JuliaDynamics / ComplexityMeasures.jl

Estimators for probabilities, entropies, and other complexity measures derived from data in the context of nonlinear dynamics and complex systems
MIT License
59 stars 14 forks source link

Encoding API #171

Closed Datseris closed 1 year ago

Datseris commented 1 year ago

Alright, let's think here how we want to establish the encodings. From my view, encodings are an intermediate interface used by probabilities estimators. Here is what I propose:

An Encoding encodes elements into integers exclusively. If they are not integers, I actually don't see the need for an intermediate encoding. The production interface is:

  1. encoding(x, est::ProbabilitiesEstimator) - e::AbstractEncoding produces a type that can encode elements of x as integers. Not all probabilties estimators have encodings.
  2. encode(element, e::Encoding) -> i::Int encodes the element into integer
  3. decode(i::Int, e::Encoding) -> ω decodes the encoding into an outcome from the outcome space of the probabilities estimator used to create the encoding.

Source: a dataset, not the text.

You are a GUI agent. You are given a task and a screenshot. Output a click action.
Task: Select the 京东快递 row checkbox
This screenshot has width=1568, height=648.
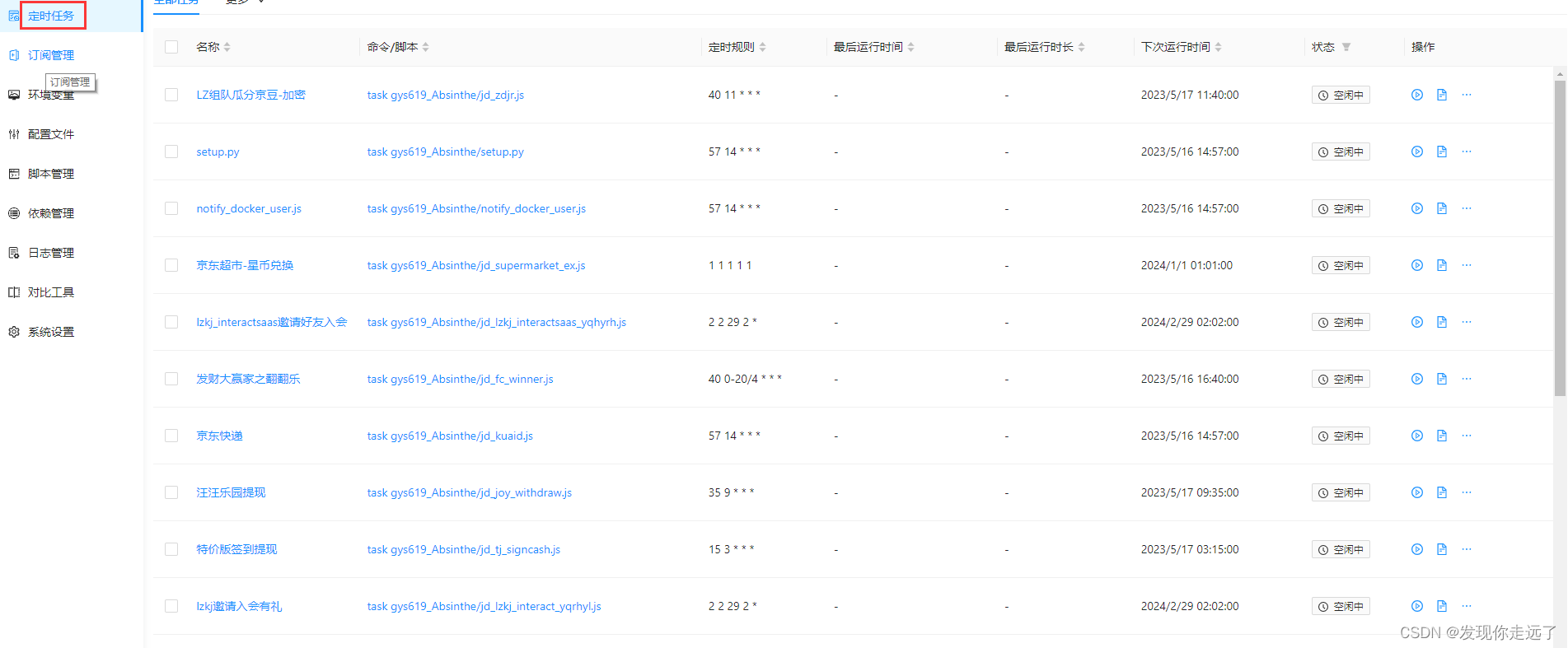click(x=171, y=436)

For Binnings, I have already this encoding becuase I actually use it in another project. It uses CartesianIndices and LinearIndices go back and forth from the encoding and the decoding.

kahaaga commented 1 year ago

At first glance/though, it seems reasonable to require encodings to return integers and decodings to return elements of the outcome space.

That way, the only tricky part for the various estimators is to decide precisely what the outcome space is/should be, which is partly a matter of taste.

Datseris commented 1 year ago

Should we quickly decide what encoding should return when invalid data points are given to it? E.g., when a data point outside the fixed histogram bounds, or a data point being 5 dimensional for a 4-order ordinal patterns.

I am not sure how to proceed, but erroring (what happens currently in my branch of the bin encoding) is not useful, at least not for the binnings. Points falling "outside" the histogram should simply not affect the probabilities, but now they just stop operation as they error.

kahaaga commented 1 year ago

I'm also not sure what the best way to proceed in general.

If we want to maintain the relation encode(x[i], ...) -> Int for an input dataset x, then we need a systematic way of handling it. But I'm not sure that's the best way to deal with it.

For ordinal patterns, I guess it would make sense to just throw an OutOfBoundsError or something like that, because it is not possible to encode a D1-dimensional vector to a D2-dimensional ordinal pattern if D1 != D2.

Perhaps throwing an error should be the default behaviour, but we allow exceptions, e.g. for the histograms. In that case, encoding using a RectangularBinEncoder simply returns encodings::Vector{Int} where length(encodings) <= length(x), i.e. points outside the binnign are simply discarded. I think this should be okay if it is documented.